# [What the exercise asks]
Please reproduce word for word the passage of the theater listings below, starting at "12/23 only, Annex" and ending at "ticket price: $25)".

# [Document section]

11/30 to 12/10, Annex Theater
"Rajah Mangandiri," a new dance-theatre work performed by Kinding Sindaw, choreographed and directed by Potri Ranka Manis, co-directed by Wayland Quintero. This is a Philippine version of the Ramayana, a south Asian classic, staged with with martial arts, royal court dances, Kulintang music, gongs, native drums and haunting indigenous chants. The company is dedicated to the dances, music and other art forms of the tribes of Mindanao, a region of the Southern Philippines which was untouched by American and Spanish colonizers.
11/30 to 12/17, The Club
"Mirror Images" by Aminta De Lara of Caracas, Venezuela. A multi-media solo work with filmic projections and multiple mirrors about a woman's encounter with her inner self. Original music by Maria Eugenia Atilano.
12/14 to 12/22, Annex Theater
"Menopausal Gentleman," an audacious ode to the permutations of the female body, by Obie Award-winning theatre artist Peggy Shaw, about a the hormonal changes of menopause in a 53-year-old woman passing as a 35-year-old man. Created by the legendary founder of Split Britches and the W.O.W Café, this show is a bluesy lounge act, with intimate confessions of life, love, sex and gender transformations. Complete with a lip-synch rendition of Screamin' Jay Hawkins' "I Put a Spell on You." Run culminates in an evening of theater celebrating the twentieth anniversary of W.O.W. Café December 23, featuring performances by Holly Hughes, Deb Margolin, Lois Weaver, the Five Lesbian Brothers, Spiderwoman Theatre, Sharon Jane Smith, Carmelita Tropicana, Split Britches, and others.
12/21 to 12/23, First Floor Theater
Song Tree, created by Yara Arts Group: salt crystals under a microscope - ancient winter songs and dances from the Carpathians - - are you going home for Christmas? Directed by Virlana Tkacz. Music by Maryana Sadovska and Yaryna Turianska. Video by Andrea Odezynska.
12/21 to 12/23, The Club
"Dual Solitudes" is a Palestinian-Israeli dialogue consisting of poetry and music about love, death, war and peace, performed in English, Arabic and Hebrew. The work was conceived and directed by Prof. Shimon Levy and is performed by Victor Attar and Mira Anwar Awad, with music by cellist Yuval Messner and percussionist Samer Azar. This anthology of poems has been produced in Israel by Geula Jefet Attar. It is drawn from an anthology of thirty poems that are half in Hebrew and half in Arabic. During the performance, the audience is not informed whether the poet is Arab or Israeli, but the universal pain is understood. Performed in English. Project director: Geula Jeffet Attar.
12/23 only, Annex Theater
Gala Performance Party for the W.O.W. Café: La MaMa E.T.C. celebrates the 20th anniversary of the Women's One World (WOW) Café by presenting a gala benefit featuring performances by Holly Hughes, Deb Margolin, Tammy Whynot (Lois Weaver), the Five Lesbian Brothers, Spiderwoman Theatre, Sharon Jane Smith, Carmelita Tropicana, Split Britches, and others. (7:30pm until late! Special ticket price: $25)

# [Information provided]
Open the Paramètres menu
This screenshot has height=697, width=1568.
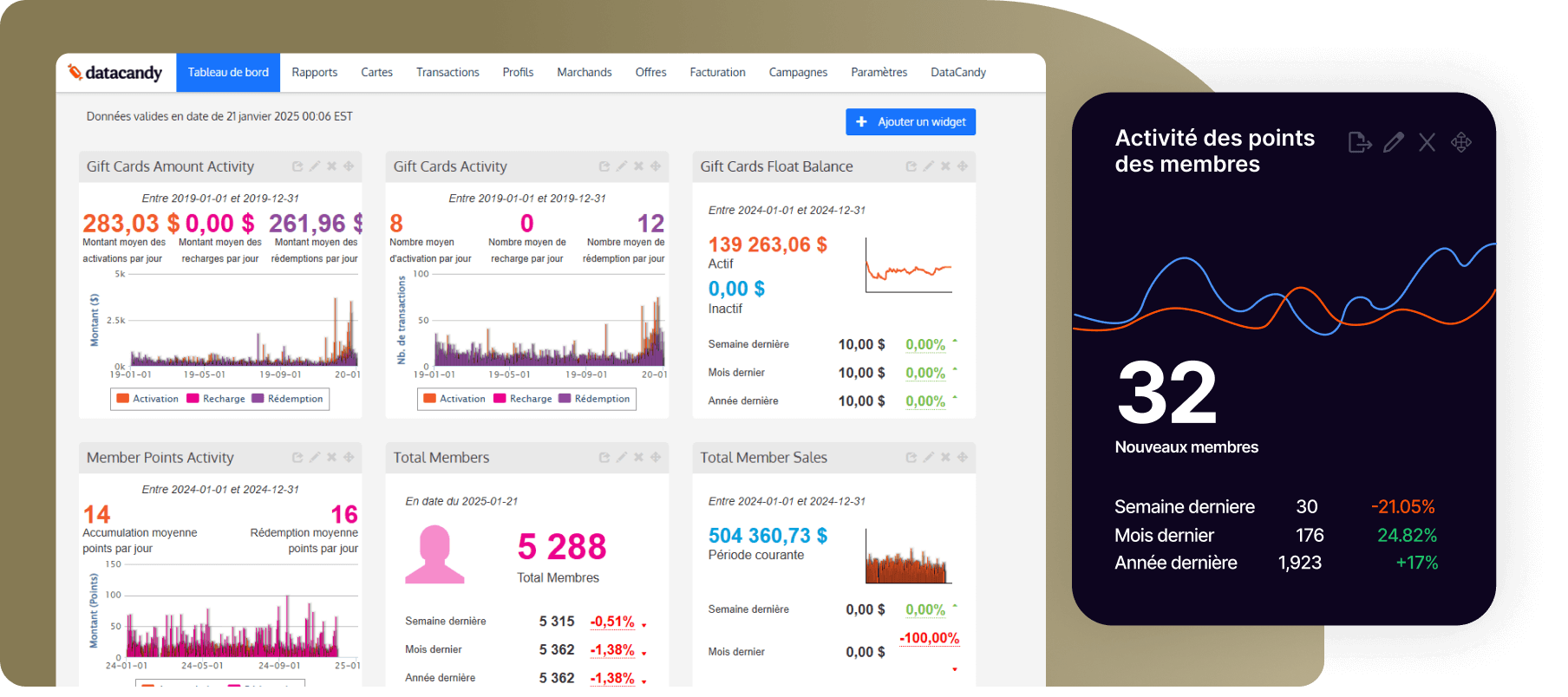[x=879, y=73]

# [Complete response]
12/23 only, Annex Theater
Gala Performance Party for the W.O.W. Café: La MaMa E.T.C. celebrates the 20th anniversary of the Women's One World (WOW) Café by presenting a gala benefit featuring performances by Holly Hughes, Deb Margolin, Tammy Whynot (Lois Weaver), the Five Lesbian Brothers, Spiderwoman Theatre, Sharon Jane Smith, Carmelita Tropicana, Split Britches, and others. (7:30pm until late! Special ticket price: $25)